Healthcare Blockchains & Smart Contracts: Technical and Legal Challenges

Blockchains and related concepts like smart contracts and digital autonomous organizations (DAOs) have emerged from the computer networking and cryptography techniques popularized by cryptocurrencies like bitcoin. With bitcoin having some degree of commercial operational success, a number of folks have been keen to apply these technologies in other fields. One approach to valuation for the impact of technologies is to consider the size of the addressable market. With cryptocurrencies, the potentially addressable market is very large – almost everyone on the planet uses money in some form these days. Many other blockchain applications[1] (e.g. supply chain provenance) address narrower industrial rather than consumer markets. Healthcare blockchain applications may be one area with a large potentially addressable market (who doesn’t have health to worry about?)  depending on the specific use case.

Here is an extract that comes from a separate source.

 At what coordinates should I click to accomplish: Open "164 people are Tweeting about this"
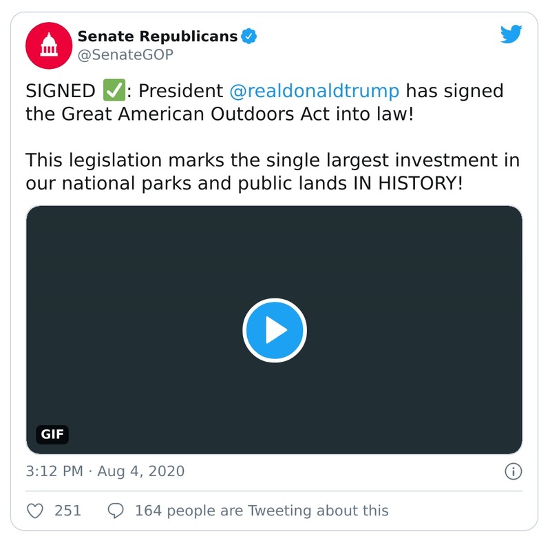(262, 511)
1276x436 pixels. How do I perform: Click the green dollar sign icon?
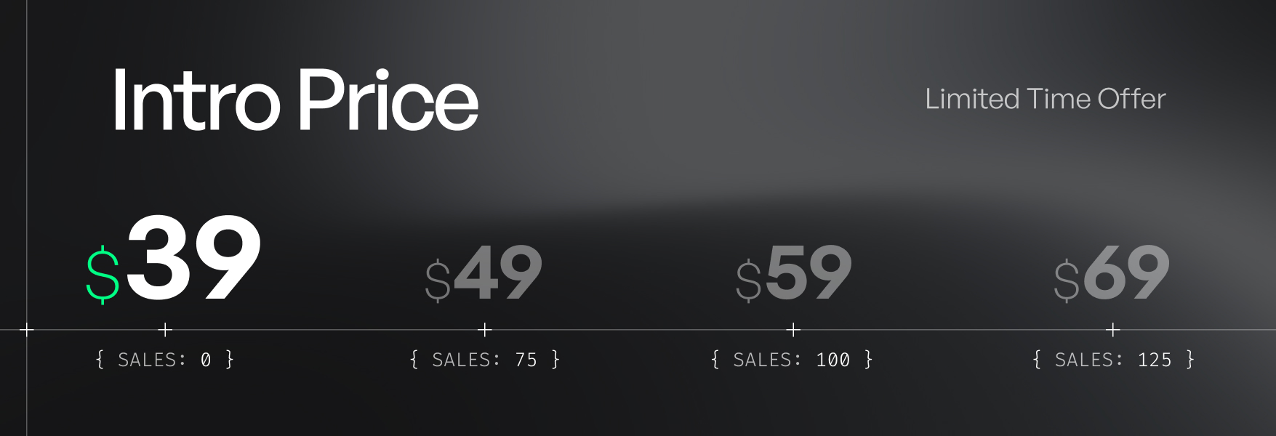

A variety of healthcare applications have been proposed [2] including drug counterfeiting prevention, clinical trial, public healthcare management, longitudinal healthcare records, automated health claims adjudication, online patient access, sharing patients’ medical data, user-oriented medical research, precision medicine, and, smart contracts to improve the credibility of medical research. In some cases, these are moving beyond proposals into implementations based on open-source code bases such as Ethereum or Hyperledger. The designers of healthcare information systems may have a number of different requirements associated with the systems they are designing, and the criteria for applying blockchain are not always clear. Healthcare applications must balance patient care with information privacy, access, completeness, and cost. Rationales proposed for using blockchains in healthcare applications include: access control, non-repudiation, data versioning, logging, data provenance, data auditing, and data integrity, which is quite far from the double-spending problem solved by Nakamoto in his famous whitepaper. The data stored in and the actors operating on a healthcare blockchain also seem quite different from the actors and transactions of cryptocurrency blockchains.

Many of the healthcare application proposals do not address mass markets. Assuring drug provenance, for example, is an important social good given impetus with the DSCSA legislation in the USA. This, however, addresses and industrial market – the pharmaceutical supply chain, and while mass-market consumers benefit from this advancement, they do not directly interact with the blockchain in this use case. Use cases around medical records and adjudication of healthcare claims have a greater potential for impacting mass-market consumers. Work remains, however, to crystalize use cases that are viable – not just from a technological perspective, but also from commercial and legal perspectives as well as from the perspectives of the various actors in health care delivery.  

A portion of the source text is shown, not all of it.